_Descrição da tarefa_. Prossiga a entrevista com Luis Fernando Verissimo reproduzida abaixo, começando logo após a última pergunta do texto.

_Trecho da página_.
━━━━
Veríssimo pergunta: vem aí mais barbárie?

Por Moisés Mendes, editado pelo DCM.

O mundo que teremos depois da pandemia é uma incógnita para o maior cronista brasileiro. Luis Fernando Verissimo diz fazer tudo o que os protocolos determinam para se proteger do coronavírus, enquanto se dedica a arrumar os livros em casa. 

Perto de completar 84 anos (no dia 26 de setembro), o escritor está comemorando 50 anos de crônicas com uma novidade. O livro que marca a data é apenas virtual, por enquanto. 

É o e-book Verissimo Antológico – Meio Século de Crônicas, ou Coisa Parecida, da Objetiva, com 316 textos.

A versão impressa ainda está em estudos, por causa das indefinições provocadas pela pandemia.

Nesta entrevista, o cronista conversou com o Extra Classe por e-mail. Admitiu que ainda teme um golpe e confessou que, se tiver que fugir, vai para a Nova Zelândia.

Extra Classe – A ameaça de golpe foi embora?
Luis Fernando Verissimo – O Planalto está cheio de militares. Na hora do cafezinho, que outro assunto eles podem ter? Acho que a ameaça continua.

EC – Deu pra imaginar o que poderia vir depois de um golpe? Seria como em 64?
Verissimo – O golpe de 64 foi um pouco como a Revolução Francesa. Começou com o Castelo Branco dizendo que a intervenção seria por pouco tempo e todos seriam bonzinhos, e logo veio o Terror. Mas como os atuais generais já ocuparam o poder sem dar um tiro, desta vez talvez seja diferente.

EC – O que pode chegar antes, a vacina ou a queda de Bolsonaro?
Verissimo – O ideal seria uma vacina de ação dupla, contra a volta do coronavírus e contra a reincidência de bolsonaros.

EC – Anunciam vacinas que podem custar até R$ 100. Poderemos ter a guerra da vacina?
Verissimo – O perigo é os americanos comprarem tudo, o que tornaria a questão acadêmica.

EC – E o que vem depois de Bolsonaro?
Verissimo – Depois do Bolsonaro o dilúvio, praga de gafanhotos ou, quem sabe, uma boa surpresa, como o despertar de uma esquerda viável.

EC – Uma guerra civil ainda é uma ameaça? Foi uma hipótese levantada numa crônica.
Verissimo – A guerra civil brasileira começou há anos, só não saiu ainda no Diário Oficial.

EC – Há um debate em torno do que seria uma dúvida acadêmica, se esse governo é ou não fascista. Essas definições ainda importam?
━━━━
_Dados de origem_.
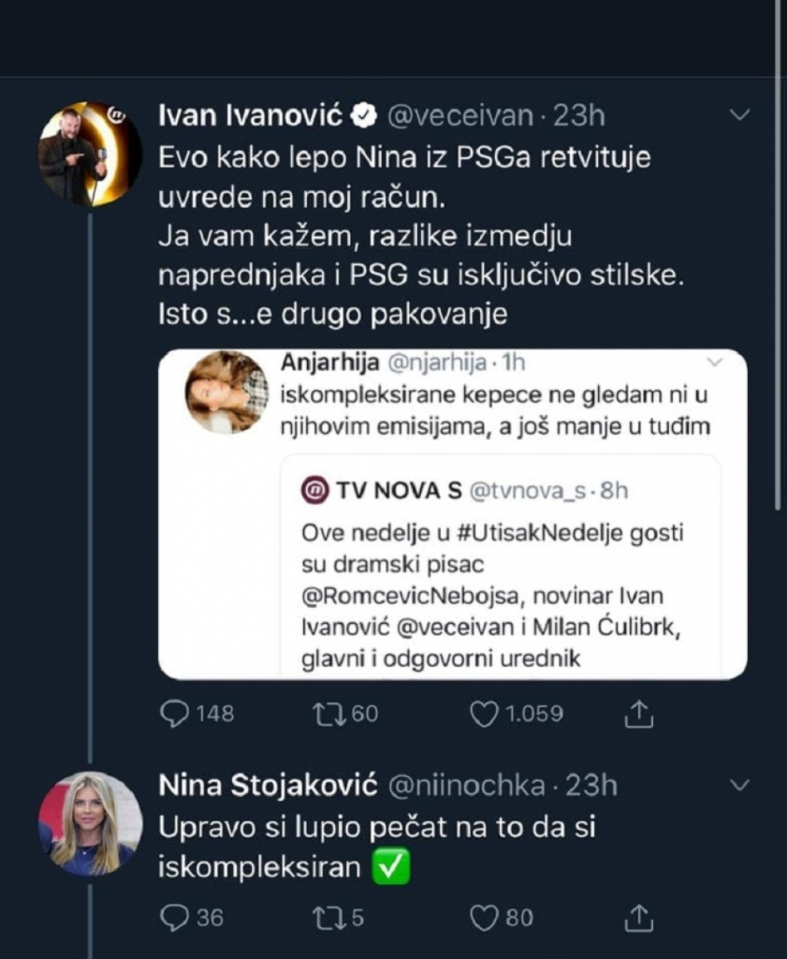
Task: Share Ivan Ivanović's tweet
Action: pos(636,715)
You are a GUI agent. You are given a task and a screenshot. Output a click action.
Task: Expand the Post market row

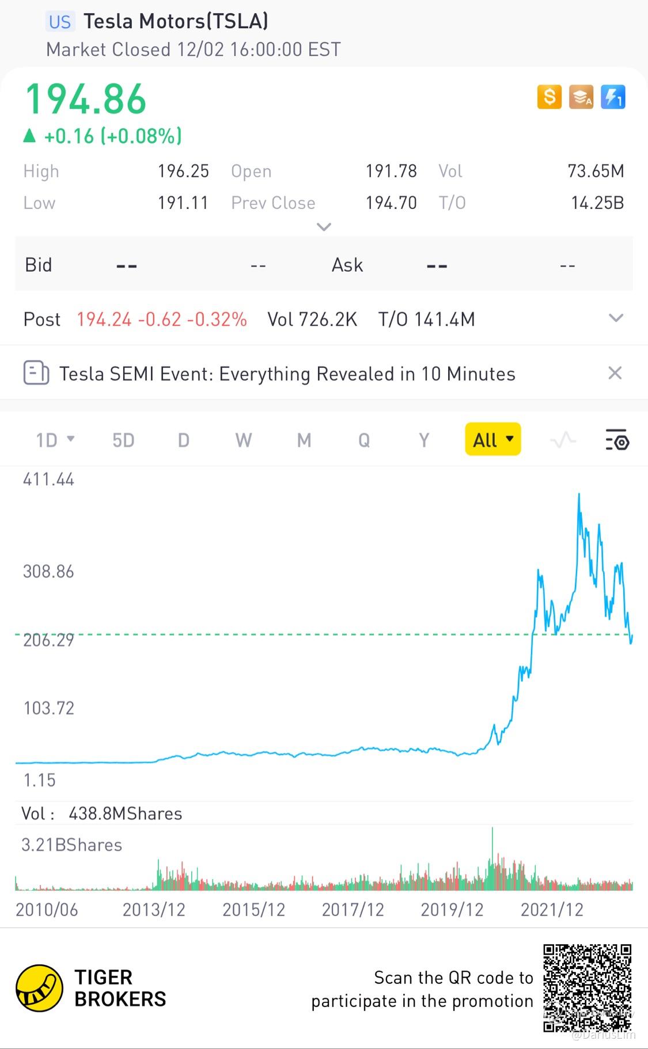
━━━━
_Resposta do exercício_.
Verissimo – Há filofascistas, protofascistas, fascistas que negam que são fascistas e são os piores, e fascistoides, que ainda podem ser recuperados, pela hipnose ou tratamento com águas.

EC – Uma hipótese a ser sempre considerada nessas circunstâncias: o golpe acontece e descobrimos que a única saída é fugir. Mas fugir pra onde?
Verissimo – Nova Zelândia. Tenho me informado sobre o país, prevendo o pior, e sei que para imigrar você precisa provar que tem uma fonte de renda fixa e que tolera cordeiro cozido até no café da manhã, mas em compensação os militares não se metem em política.

EC – Qual é o personagem mais engraçado desse governo?
Verissimo – Mandaram embora o Weintraub, grande talento cômico, justamente quando ele planejava invadir o Supremo arrebanhando porcos vestindo togas, por puro preconceito. Depois o Olavo reclama e não sabem por quê.

EC – E o mais sem graça?
Verissimo – O Bolsonaro.

EC – Dos nomes que se apresentam como saída pós-Bolsonaro, quem te entusiasma?
Verissimo – Tem gente boa no horizonte. O problema é que o horizonte fica longe. É melhor esperar o pessoal chegar mais perto para ver quem entusiasma.

EC – Sempre diziam que alguém como Bolsonaro nunca seria eleito e que o Internacional nunca seria rebaixado. O que falta acontecer?
Verissimo – Pois é. Também disseram que o Titanic não naufragava, o Terceiro Reich duraria mil anos e o Gabiru nunca faria nada que prestasse.

EC – Há quatro anos, escreveste que faltava o cadáver, o primeiro morto na guerra aberta pela direita.
Verissimo – Se eu disse isso, retiro. Um cadáver já é demais, ainda mais nestes tempos de peste e intolerância.

EC – O que é bom e o que é ruim na quarentena?
Verissimo – O bom é o pretexto para arrumar os livros, o ruim é a impressão de que estaremos fazendo isto pelo resto da vida.

EC – Tem muita gente desafiando a clausura. Qual foi a arte que fizeste na quarentena?
Verissimo – Sou cardíaco, diabético e velho, quase um garoto propaganda para a necessidade de quarentenas. Sigo rigorosamente todas as instruções para driblar o corona.

EC – O mundo ficará pior ou melhor depois da pandemia?
Verissimo – Ficará certamente diferente, só não sei como. Vai unir a humanidade, consciente, pela primeira vez em gerações, da sua fragilidade e da necessidade de uma repaginação moral da espécie, ou vem aí mais barbárie? Não tenho a mínima ideia.

EC – Alguns estão prevendo que todos trabalharão em casa, com exceção dos entregadores de pizza. Isso é bom?
Verissimo – Tenho a impressão que o primeiro impulso da turma depois do cativeiro forçado será cada um correr para um lado e só se reencontrarem quando der saudade, ou nunca mais.

EC – As pessoas ainda se aglomeram na orla do Guaíba ou nas praias da Europa. Isso é só negacionismo ou tem mais alguma coisa?
Verissimo – Se não for um ímpeto de suicídio coletivo, é falta de informação. É impossível saber das mortes pelo vírus, que diminuem, mas nos Estados Unidos e no Brasil ainda estão em nível de massacre, e achar que só vai acontecer com o vizinho.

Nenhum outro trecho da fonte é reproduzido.